Thibodeau: Rose feeling like himself again
The old Derrick Rose is back. Chicago Bulls coach Tom Thibodeau said Rose's speed and explosiveness are back to where the former MVP feels like himself again.
CHICAGO -- The old Derrick Rose is back.
Chicago Bulls coach Tom Thibodeau said Rose's speed and explosiveness are back to where the former MVP feels like himself again.
"I worked him out about a week ago," Thibodeau said in a phone conversation Thursday. "It was great."
Rose missed the entire season rehabbing from a torn ACL in his left knee suffered during last year's playoffs. His longer-than-expected absence, and the ensuing debate about it, was the overwhelming storyline during a challenging Bulls season that ended in a second-round loss to the Miami Heat.
Last season is over, and Thibodeau is looking to the future.
"Watching the way he's moving now, there's a confidence," Thibodeau said. "[Reporters] may not have been able to see the total work he was putting in. But he was putting in an enormous amount of work each and every day. He just never got to the explosiveness he was comfortable with. I think he's there now. He feels great, and that's the most important thing."
He said Rose is "running, lifting, playing and shooting. His day is full."
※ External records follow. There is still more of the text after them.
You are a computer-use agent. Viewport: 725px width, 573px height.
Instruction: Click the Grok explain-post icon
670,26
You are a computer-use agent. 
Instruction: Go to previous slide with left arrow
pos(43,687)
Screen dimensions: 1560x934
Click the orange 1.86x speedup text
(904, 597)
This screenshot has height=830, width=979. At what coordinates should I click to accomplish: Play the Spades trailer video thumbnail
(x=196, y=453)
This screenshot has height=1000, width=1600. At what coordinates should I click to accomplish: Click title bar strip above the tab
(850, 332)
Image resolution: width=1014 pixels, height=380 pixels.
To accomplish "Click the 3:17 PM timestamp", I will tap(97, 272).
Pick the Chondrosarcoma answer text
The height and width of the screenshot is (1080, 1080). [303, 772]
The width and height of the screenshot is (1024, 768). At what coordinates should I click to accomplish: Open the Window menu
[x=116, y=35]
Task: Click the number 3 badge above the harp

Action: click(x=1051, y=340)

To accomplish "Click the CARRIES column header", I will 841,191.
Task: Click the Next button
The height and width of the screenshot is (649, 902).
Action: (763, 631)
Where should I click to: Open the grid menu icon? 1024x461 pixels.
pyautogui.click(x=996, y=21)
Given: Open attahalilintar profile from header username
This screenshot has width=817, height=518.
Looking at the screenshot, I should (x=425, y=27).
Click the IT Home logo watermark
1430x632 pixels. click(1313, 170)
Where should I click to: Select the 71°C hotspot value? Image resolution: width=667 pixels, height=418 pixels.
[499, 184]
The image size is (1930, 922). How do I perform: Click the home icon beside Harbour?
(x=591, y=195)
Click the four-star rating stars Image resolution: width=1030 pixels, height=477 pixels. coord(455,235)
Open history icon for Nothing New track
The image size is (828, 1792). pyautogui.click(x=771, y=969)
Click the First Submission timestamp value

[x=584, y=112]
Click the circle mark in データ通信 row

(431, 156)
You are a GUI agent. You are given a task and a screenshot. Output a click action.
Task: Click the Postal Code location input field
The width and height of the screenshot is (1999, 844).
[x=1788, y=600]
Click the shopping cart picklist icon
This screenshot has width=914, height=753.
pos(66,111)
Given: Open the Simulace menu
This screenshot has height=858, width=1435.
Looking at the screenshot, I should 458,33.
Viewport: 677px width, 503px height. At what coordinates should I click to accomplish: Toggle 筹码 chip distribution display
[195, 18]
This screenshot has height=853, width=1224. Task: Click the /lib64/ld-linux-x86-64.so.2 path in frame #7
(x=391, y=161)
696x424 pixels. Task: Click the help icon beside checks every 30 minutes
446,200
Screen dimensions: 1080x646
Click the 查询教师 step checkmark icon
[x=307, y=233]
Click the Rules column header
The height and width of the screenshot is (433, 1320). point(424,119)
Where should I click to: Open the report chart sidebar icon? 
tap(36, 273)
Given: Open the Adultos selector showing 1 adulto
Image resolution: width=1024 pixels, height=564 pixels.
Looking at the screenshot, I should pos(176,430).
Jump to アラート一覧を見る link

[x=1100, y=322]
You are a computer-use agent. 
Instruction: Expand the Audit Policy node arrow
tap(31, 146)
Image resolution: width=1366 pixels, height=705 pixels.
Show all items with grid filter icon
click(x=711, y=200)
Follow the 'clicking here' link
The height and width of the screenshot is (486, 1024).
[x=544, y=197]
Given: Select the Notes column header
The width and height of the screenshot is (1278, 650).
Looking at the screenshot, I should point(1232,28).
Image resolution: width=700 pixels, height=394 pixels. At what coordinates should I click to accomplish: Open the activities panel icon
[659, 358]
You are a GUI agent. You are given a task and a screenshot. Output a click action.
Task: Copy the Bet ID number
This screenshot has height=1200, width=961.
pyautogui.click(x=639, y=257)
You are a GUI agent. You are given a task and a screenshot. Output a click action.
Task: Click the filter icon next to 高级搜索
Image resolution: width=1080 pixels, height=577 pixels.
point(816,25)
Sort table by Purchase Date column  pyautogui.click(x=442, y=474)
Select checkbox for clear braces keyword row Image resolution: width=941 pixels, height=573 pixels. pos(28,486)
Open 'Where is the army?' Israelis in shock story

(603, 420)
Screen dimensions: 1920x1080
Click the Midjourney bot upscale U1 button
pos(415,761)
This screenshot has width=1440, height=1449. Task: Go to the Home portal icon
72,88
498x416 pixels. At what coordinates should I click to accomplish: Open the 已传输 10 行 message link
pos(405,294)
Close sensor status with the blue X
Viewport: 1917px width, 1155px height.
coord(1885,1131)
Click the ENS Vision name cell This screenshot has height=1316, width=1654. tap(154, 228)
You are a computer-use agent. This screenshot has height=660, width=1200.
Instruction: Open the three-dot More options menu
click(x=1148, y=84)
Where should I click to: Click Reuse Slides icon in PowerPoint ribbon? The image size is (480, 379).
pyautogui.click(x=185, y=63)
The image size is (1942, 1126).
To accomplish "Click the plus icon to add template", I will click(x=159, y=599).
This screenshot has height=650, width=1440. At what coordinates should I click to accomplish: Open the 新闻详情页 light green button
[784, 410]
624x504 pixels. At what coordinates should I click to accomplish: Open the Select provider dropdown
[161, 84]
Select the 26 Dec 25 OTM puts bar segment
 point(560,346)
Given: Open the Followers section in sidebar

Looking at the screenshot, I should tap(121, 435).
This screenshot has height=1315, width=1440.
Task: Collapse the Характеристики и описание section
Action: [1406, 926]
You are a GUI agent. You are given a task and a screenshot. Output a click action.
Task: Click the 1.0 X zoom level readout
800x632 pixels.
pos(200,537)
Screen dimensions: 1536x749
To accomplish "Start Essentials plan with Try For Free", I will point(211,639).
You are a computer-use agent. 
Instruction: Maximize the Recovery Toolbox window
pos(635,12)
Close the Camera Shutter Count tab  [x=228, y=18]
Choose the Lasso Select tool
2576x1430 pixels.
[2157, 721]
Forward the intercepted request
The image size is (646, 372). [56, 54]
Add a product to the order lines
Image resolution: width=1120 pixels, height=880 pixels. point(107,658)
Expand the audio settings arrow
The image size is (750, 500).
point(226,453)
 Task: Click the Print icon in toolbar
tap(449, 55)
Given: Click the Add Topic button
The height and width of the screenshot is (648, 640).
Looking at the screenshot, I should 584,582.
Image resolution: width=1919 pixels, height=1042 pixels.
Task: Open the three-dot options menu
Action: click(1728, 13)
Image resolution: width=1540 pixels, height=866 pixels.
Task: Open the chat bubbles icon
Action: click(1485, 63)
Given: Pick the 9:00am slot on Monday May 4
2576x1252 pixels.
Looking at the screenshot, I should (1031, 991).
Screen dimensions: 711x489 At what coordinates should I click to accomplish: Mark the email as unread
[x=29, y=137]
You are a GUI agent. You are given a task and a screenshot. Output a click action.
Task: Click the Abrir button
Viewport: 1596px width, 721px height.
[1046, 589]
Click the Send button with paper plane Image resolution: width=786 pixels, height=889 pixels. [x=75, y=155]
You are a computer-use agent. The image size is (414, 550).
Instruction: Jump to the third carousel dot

Rose was medically cleared and started practicing in five-on-five situations in mid-February, and his ensuing pregame workouts were covered as intensely as the games.
There was talk he would return in mid-March, but that came and went. Rose, and Thibodeau, refused to rule him out even during the team's playoff run, which infuriated many in the team's rabid fan base and led to criticism from NBA announcers during the Bulls' postseason run.
"The kid was being totally honest," Thibodeau said. "At the end of the day, you have to respect that. He wanted to be out there very badly. But no one knew when he would be ready, including him. It was a smart decision to wait. If you're not quite sure, and you're going to err, err on the side of caution. That's what he did. And now he feels great."
While reports speculated that Rose was dominating his teammates in the gym, Thibodeau says now that wasn't the case.
"He was practicing and he was good sometimes, but he also wasn't able to make the kinds of plays he likes to make," Thibodeau said. "No one is more explosive and can change direction like him. He had to be capable of doing that.
"That's what makes him so unique, how quick and explosive he is," Thibodeau continued. "He can jump sideways to avoid contact. He's always hopping around. That's a lot on your knee. You have to be comfortable doing that. He takes off and he doesn't take long to go from securing the ball to exploding and blowing by somebody."
Rose will leave Chicago in about a week to start working out with his trainer in Los Angeles. He will also travel to an adidas-sponsored exhibition July 7-10 in Belgrade, Serbia, among other commitments.
Thibodeau, who will check out the Bulls' Vegas summer league team and coach at the U.S. Olympic minicamp in Las Vegas in late July, will visit Rose in California.